In his speech to the 1984 Republican national convention, President Reagan said that by choosing private education parents have to pay tuition for private school and taxes to support the public education system. This double taxation, observed Mr. Reagan, was unfair to millions of average Americans. Thus, during his presidency, Ronald Reagan proposed ambitious voucher and tuition tax credit plans for low- and middle-income Americans.
The Gipper knew that school choice was the best way to give true local control to those who matter most: parents and their children. In contrast, by opposing federal choice efforts Rep. Kline not only loses an opportunity to educate the public about the importance of choice, he might also end up unintentionally empowering local educrats and union bosses.
Republicans have historically and wisely supported giving maximum decision-making power to the most practical and effective level of government closest to the people. Yet, in education the situation is more complex because of the presence of powerful special-interest groups like teacher unions.

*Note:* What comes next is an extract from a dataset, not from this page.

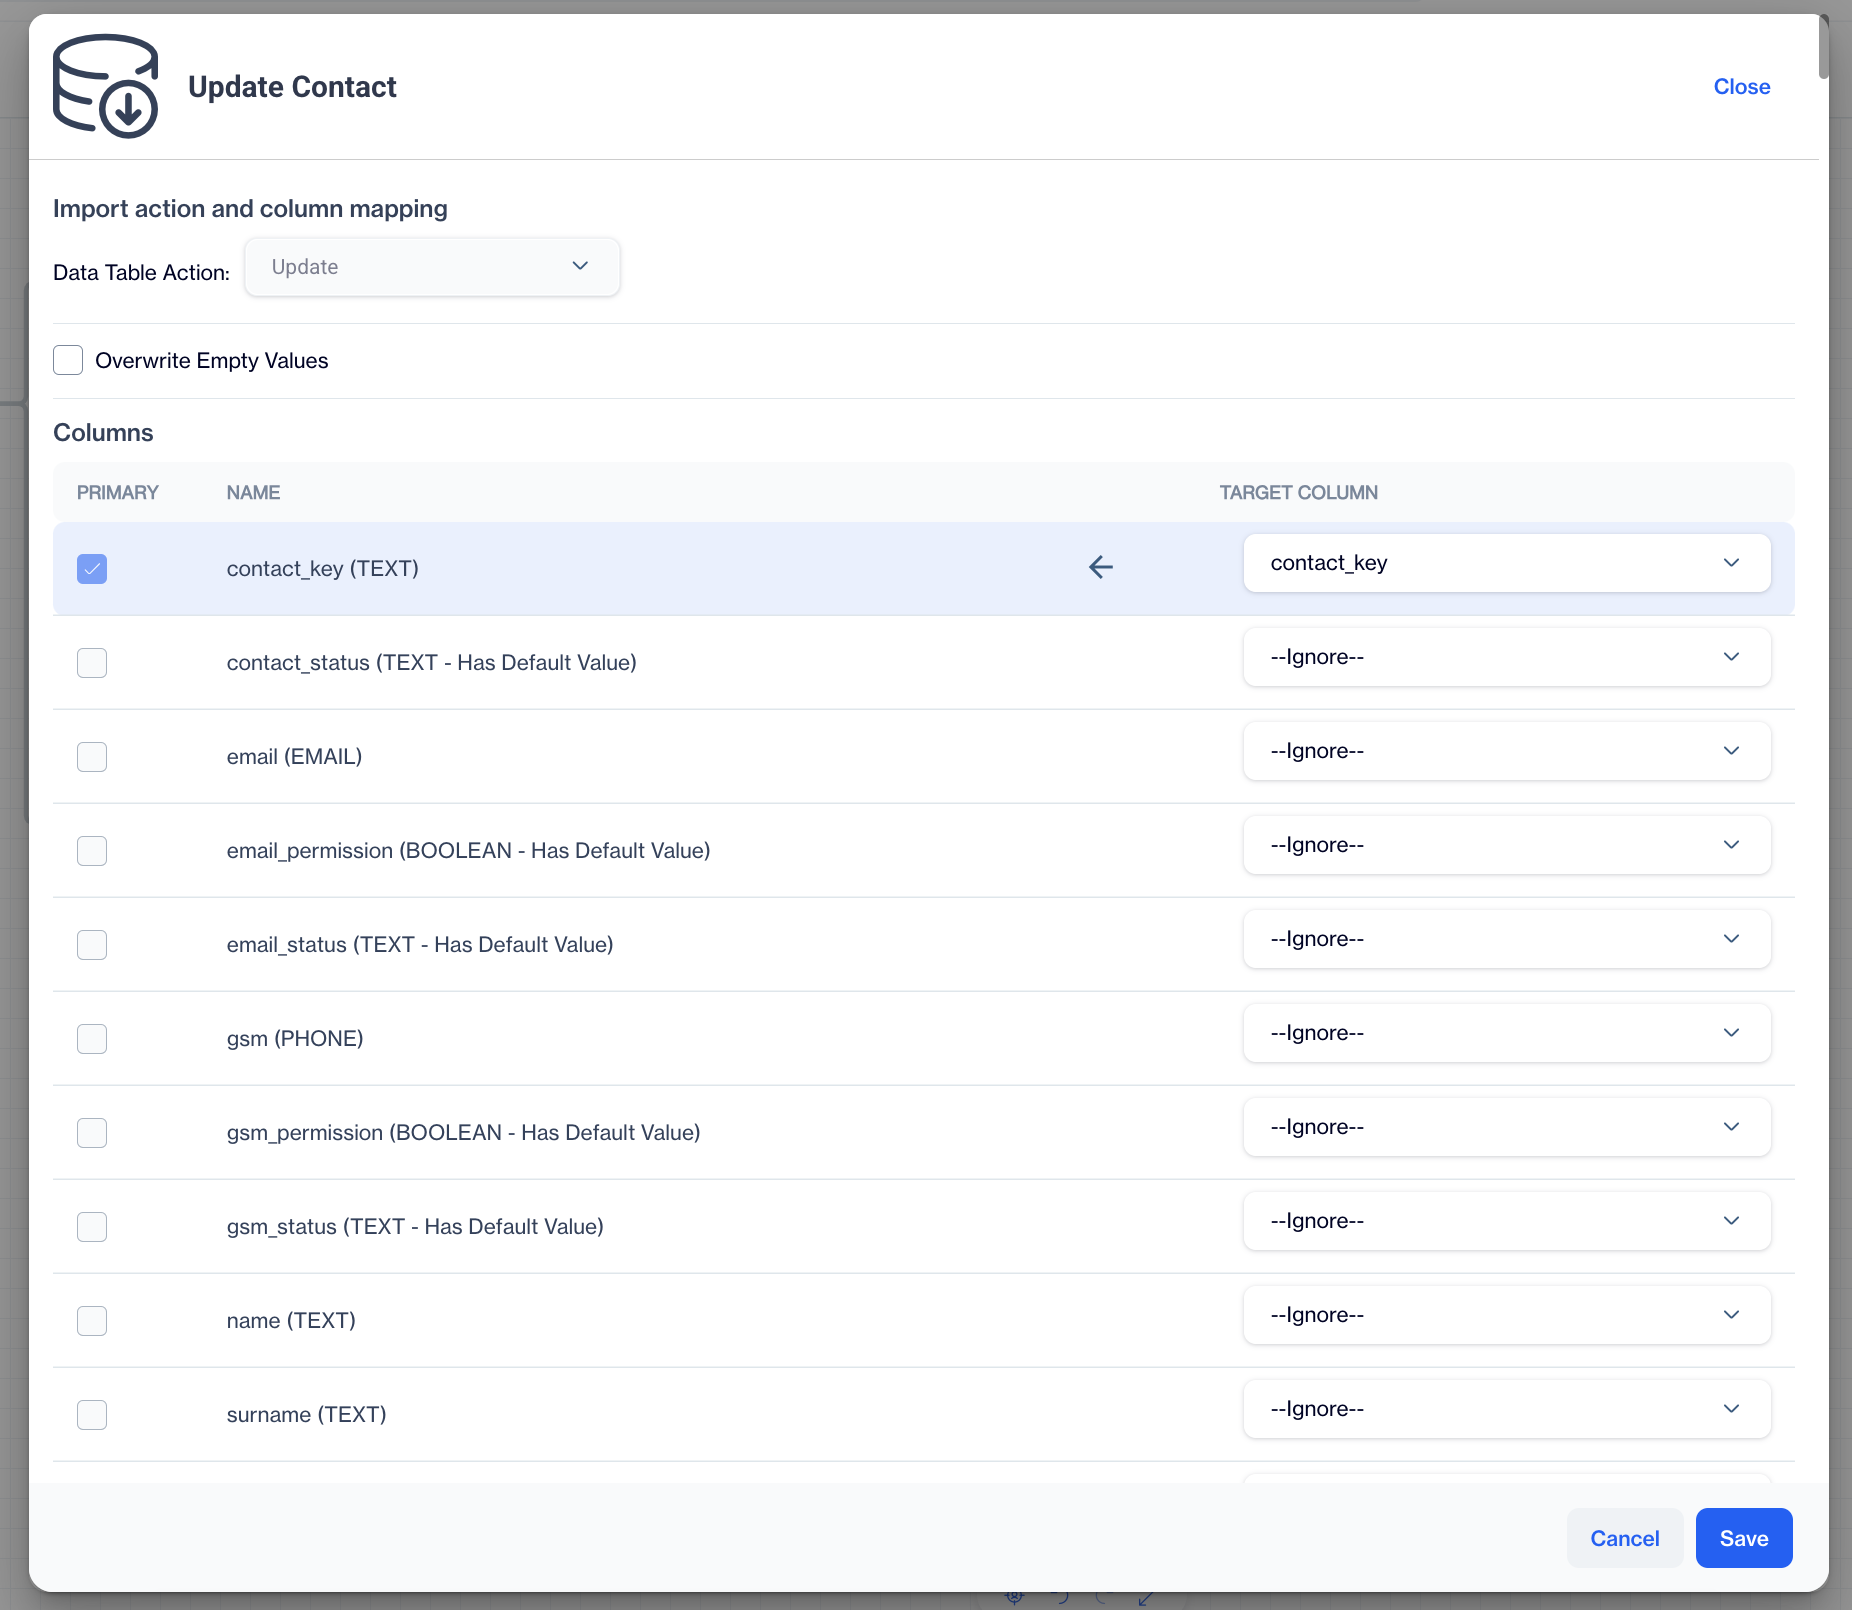Open the name row target dropdown

(1506, 1315)
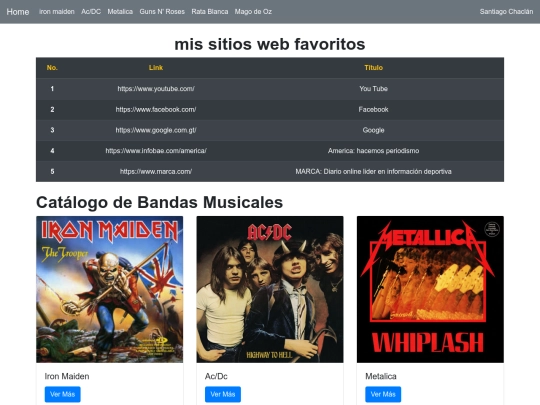The image size is (540, 405).
Task: Open the Metallica Whiplash cover image
Action: coord(430,289)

In their book Education and Capitalism, Herbert Walberg of Stanford University’s Hoover Institution and Joe Bast of the Heartland Institute observe: “Government school administrators, teachers, and other staff represent a major voting bloc, especially in districts where few citizens vote in school board elections. They also contribute campaign funds and volunteers for local elected officials. As a result, local school boards around the country are thoroughly cowed by teachers unions and unable to represent the interests of children.”
In reality, note Walberg and Bast, local school boards are less important than “the unelected superintendent who prepares the budget and negotiates with the school staff” and “certainly less than the skilled and experienced union officials who claim to speak for all teachers.” The sad result is that, “Somewhere down the tortuous road of collective decision-making and delegation, the wishes of the individual parents fall by the wayside.”

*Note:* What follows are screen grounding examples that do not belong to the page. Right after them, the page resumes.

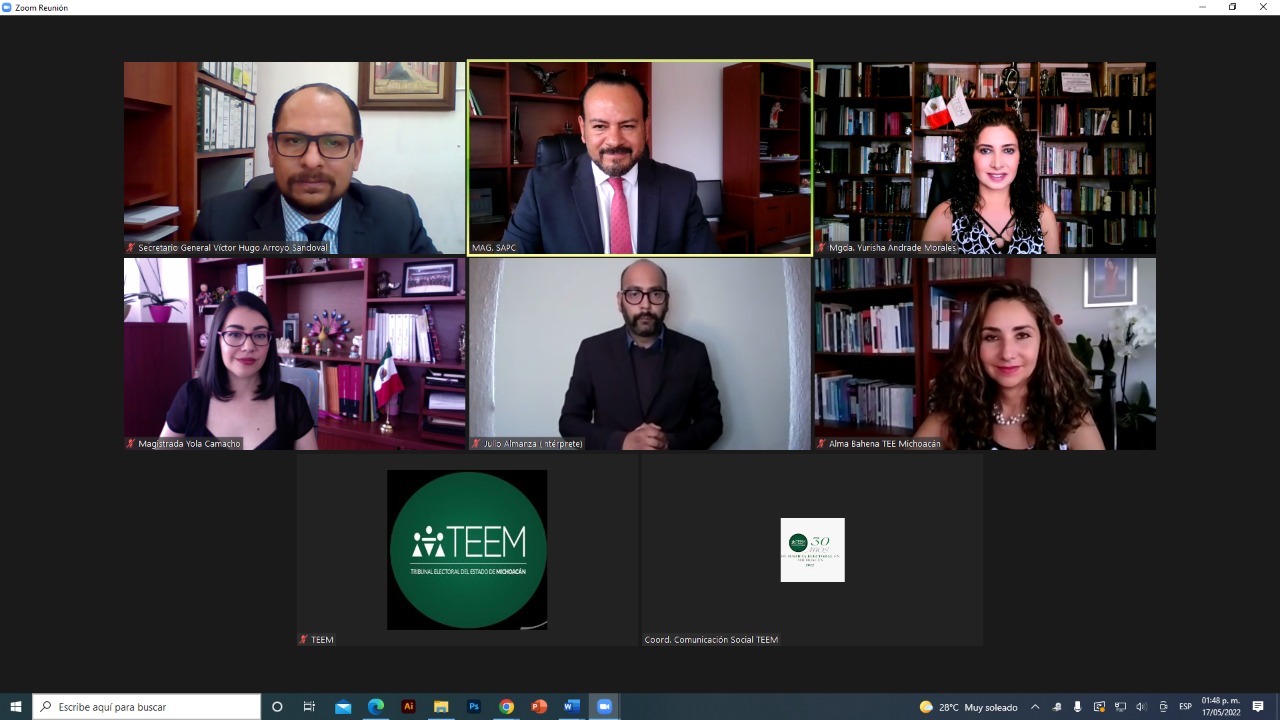Launch Photoshop from the taskbar
Screen dimensions: 1280x720
click(x=474, y=707)
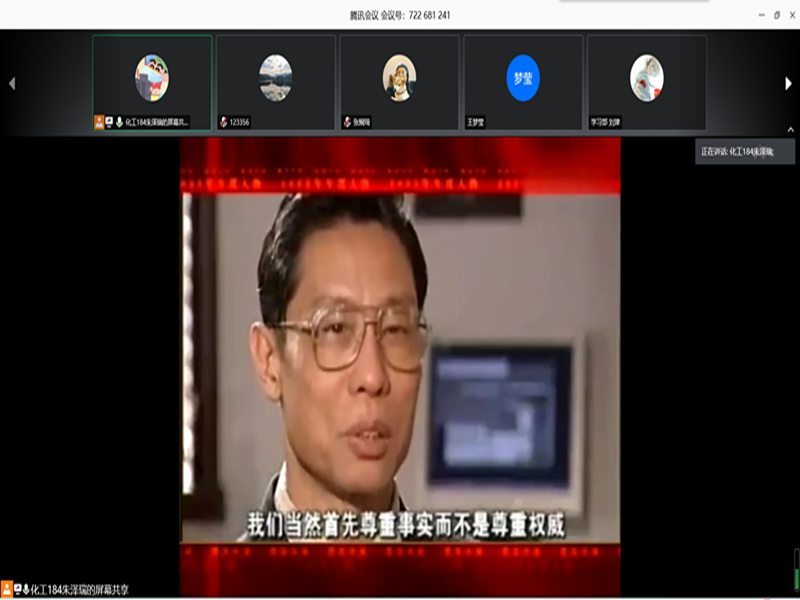Screen dimensions: 800x600
Task: Click microphone icon on 化工184 participant tile
Action: tap(119, 122)
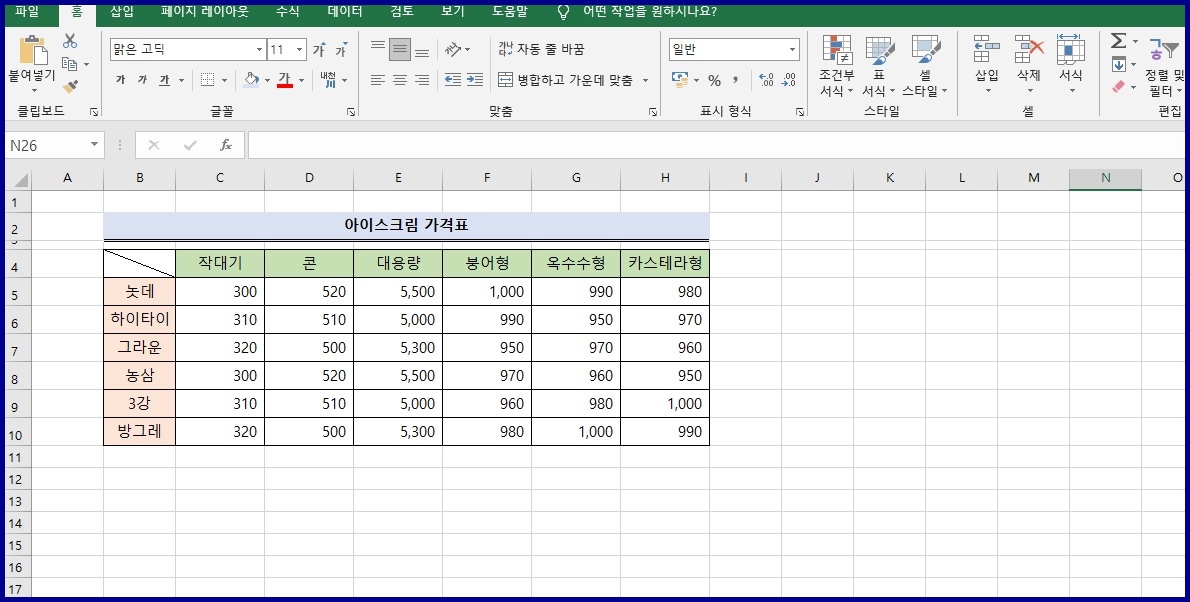The height and width of the screenshot is (602, 1190).
Task: Click the Underline icon
Action: click(x=164, y=80)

Local teacher-union contracts reveal why simply relying on local control of education decision-making won’t result in better schools. One such contract in southern California, in a Republican area, prohibits principals from making unannounced visits to a classroom. Announced visits are limited to four minutes and the principal’s observations cannot be used to in a teacher’s evaluation. Worse, no student test-score data can be used to evaluate a teacher.
Local control over education policy must therefore include widespread school-choice programs such as vouchers empowering all parents to pull their children out of the public schools and send them instead to private schools. That would break the stranglehold the teacher unions and other special interests currently have on local public education. The unions, the district bureaucracies, and the school boards would have to focus on catering to their true clients – the parents and their children. Full competition between the private and public education sectors would push student achievement and education quality ahead of special-interest priorities such as automatic pay increases, teacher tenure and seniority privileges.

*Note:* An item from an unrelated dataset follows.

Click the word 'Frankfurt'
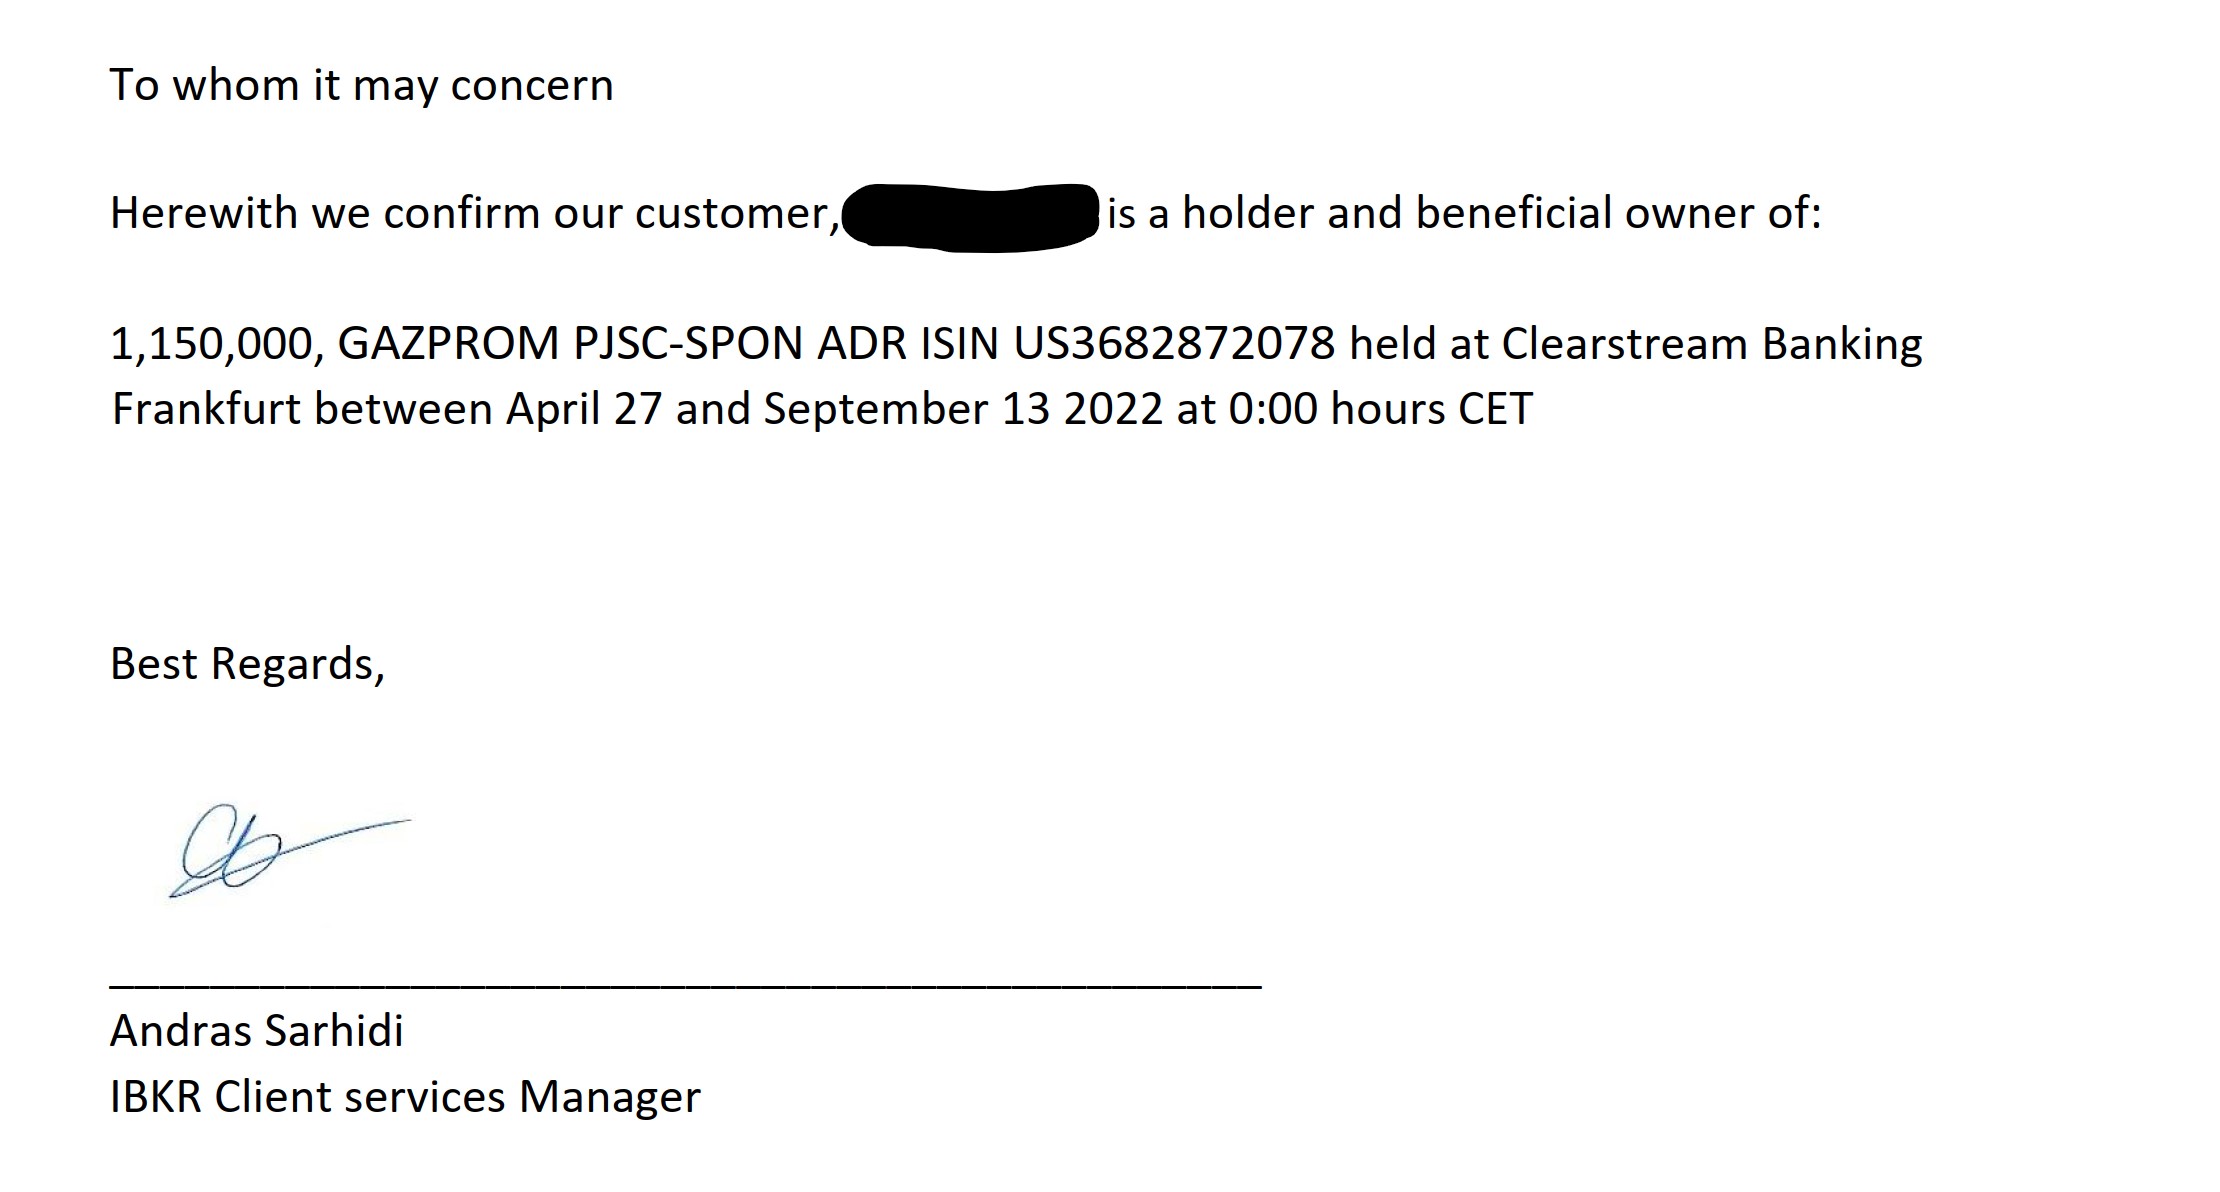This screenshot has height=1192, width=2220. [206, 409]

“Just as more incentives are needed within our schools, greater competition is needed among our schools,” said President Reagan in his 1983 State of the Union address. “Without standards and competition, there can be no champions, no records broken, no excellence in education or any other walk of life.”
Substituting one level of government control for another will mean nothing unless legislators give equal billing to market competition and broad parental choice. Ronald Reagan understood this essential truth. Rep. Kline and the congressional Republicans need to understand it, too.
Lance T. Izumi is the Koret Senior Fellow and Senior Director of Education Studies at the Pacific Research Institute.